A 1980 New Nation article tried to capture the essence of the region:


Shrub-lined roads that wind seemingly to nowhere, ponds that glisten like green jewels, brightly-painted zinc and wood houses, vegetables in neat rows, tanned and sinewy farmhands enjoying a brief respite from their labours under a wayside tree…


This is Boh Sua Tian…


It is not advisable to wander around the place on foot - the roads are simply too long; you will need an entire afternoon just getting to Lorong Selangin itself. And there are at least two other side tracks that hold promise of an interesting nature walk.


Don’t take a car either. While all these roads are metalled, in some parts they are so narrow as to be virtual one-way streets. The tracks are also so riddled with potholes as to make car rides uncomfortable.


The best is to follow the villagers and ride a bicycle. I toured the area on my 10-speed racer one morning starting at dawn when I saw groups of pretty girls cycling (sometimes two to a bicycle) out to Yio Chu Kang Road to catch a bus to work.


Morning is also the best time to catch the people outdoors as it is still cool.


Then you will see housewives at the well busy washing clothes while little children run around; perhaps an old man in singlet and shorts sitting under a porch picking his teeth, or a black dog with a red scarf round his neck lolling in the shade of a guava tree.


Or someone spraying weedkiller beside a pond; or a stout woman returning home with a basket of vegetables and meat from the market at the junction of Track 14 and the main road.


Everywhere a placid mood prevails. There is, of course, the staccato crowing of the rooster at the oddest times of the day, the constant chatter of birds, dogs barking in the distance and the occasional shouts of children.

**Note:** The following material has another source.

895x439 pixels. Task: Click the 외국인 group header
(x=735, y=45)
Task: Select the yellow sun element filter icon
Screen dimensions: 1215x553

Afternoon is the quietest time: the heat would have driven people and animals to seek shade. But come dusk and the air is filled with the merry voices of people returning from work, the dull roar of cars rumbling back on the uneven roads and the increasingly loud droning of night insects.


And, of course, there is the smell of the country: warm, pungent and homey. The smoke from the kitchen, the repellent odour from the chicken coops and of fresh fertiliser on the soil, the keen fragrance of flowers and bushes soaked in dew.


A 15-minute cycle ride along Lorong Selangin takes you to Boh Sua Tian Road. Turn right and watch out for Lorong Anchak 100 metres away.


There you will find stretches of mirror-smooth ponds fringed with palms, banana trees, sugar cane and shrubs. The scene is like some Chinese landscape painting minus the mountain and mist.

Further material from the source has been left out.